_The problem_
With the pictures omitted, repeat exactly the lines below starting with the line that has "Where should I" and going on through the line that has "Task: Click The Manila Times masthead logo".

** Opening Data extract block **

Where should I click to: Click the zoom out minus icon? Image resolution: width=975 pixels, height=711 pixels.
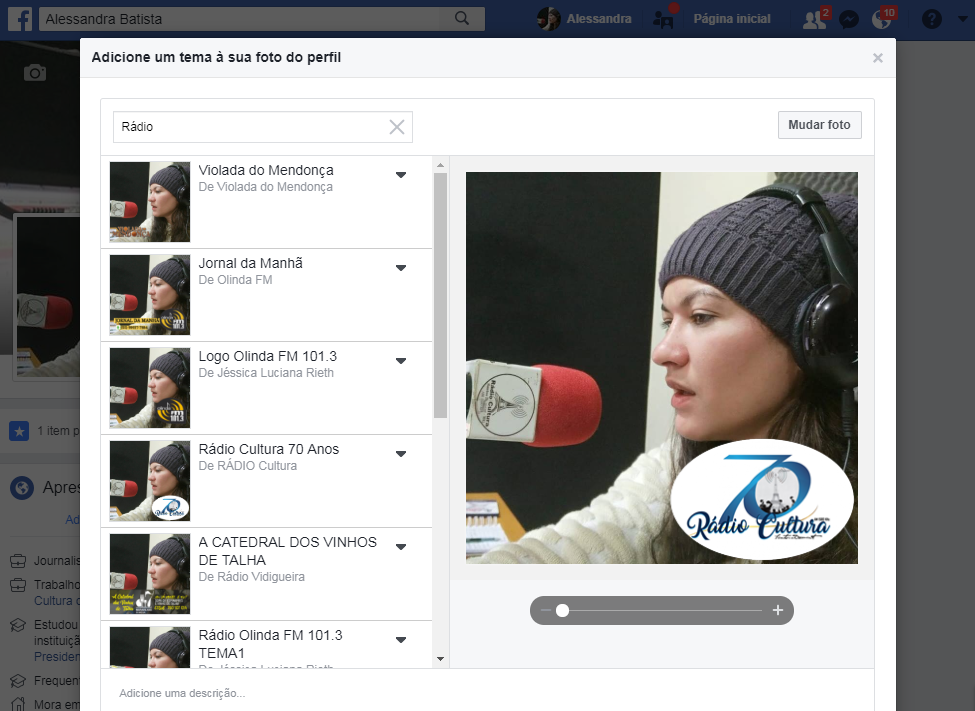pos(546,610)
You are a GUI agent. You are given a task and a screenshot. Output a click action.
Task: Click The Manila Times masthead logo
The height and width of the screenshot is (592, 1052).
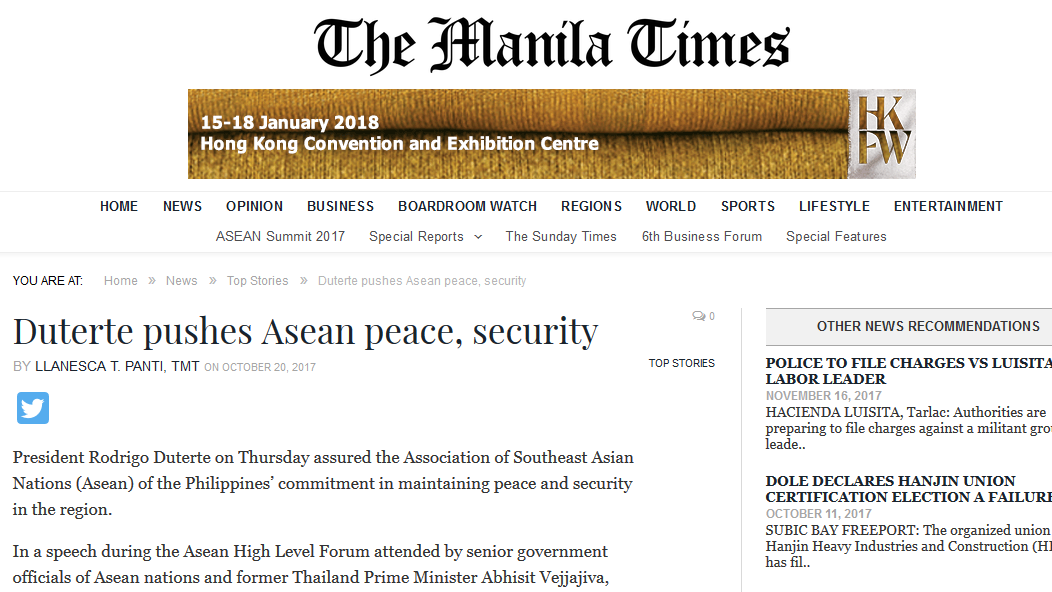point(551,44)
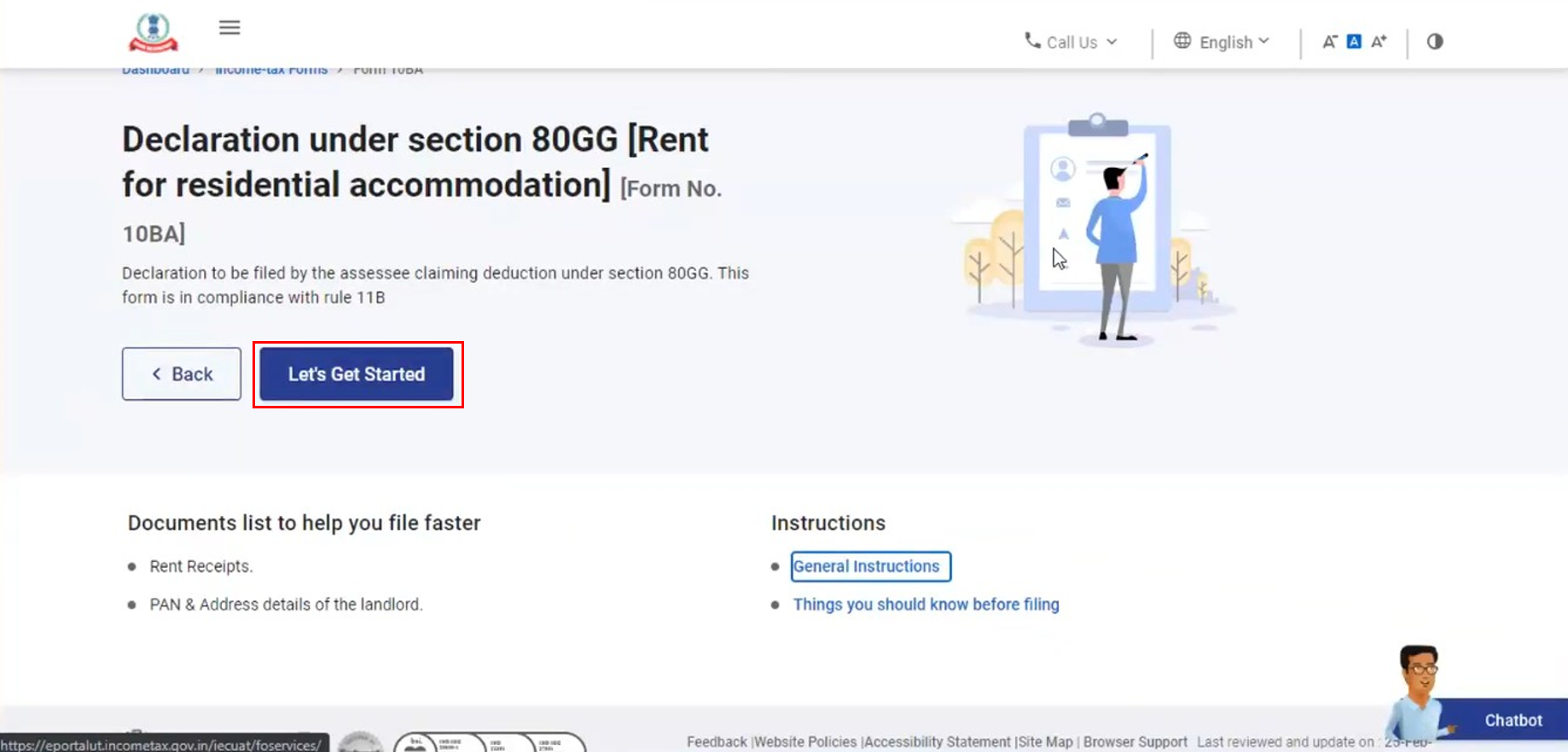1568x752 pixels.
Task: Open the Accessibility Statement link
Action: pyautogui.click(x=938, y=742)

** Closing Data extract block **
** Opening Data extract block **

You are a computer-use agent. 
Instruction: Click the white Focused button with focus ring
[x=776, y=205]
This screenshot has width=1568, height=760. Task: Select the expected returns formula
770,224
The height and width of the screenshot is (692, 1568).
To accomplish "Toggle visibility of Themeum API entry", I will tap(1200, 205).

** Closing Data extract block **

_Reply to the task_
Where should I click to: Click the zoom out minus icon? Image resolution: width=975 pixels, height=711 pixels.
pos(546,610)
You are a GUI agent. You are given a task and a screenshot. Output a click action.
Task: Click The Manila Times masthead logo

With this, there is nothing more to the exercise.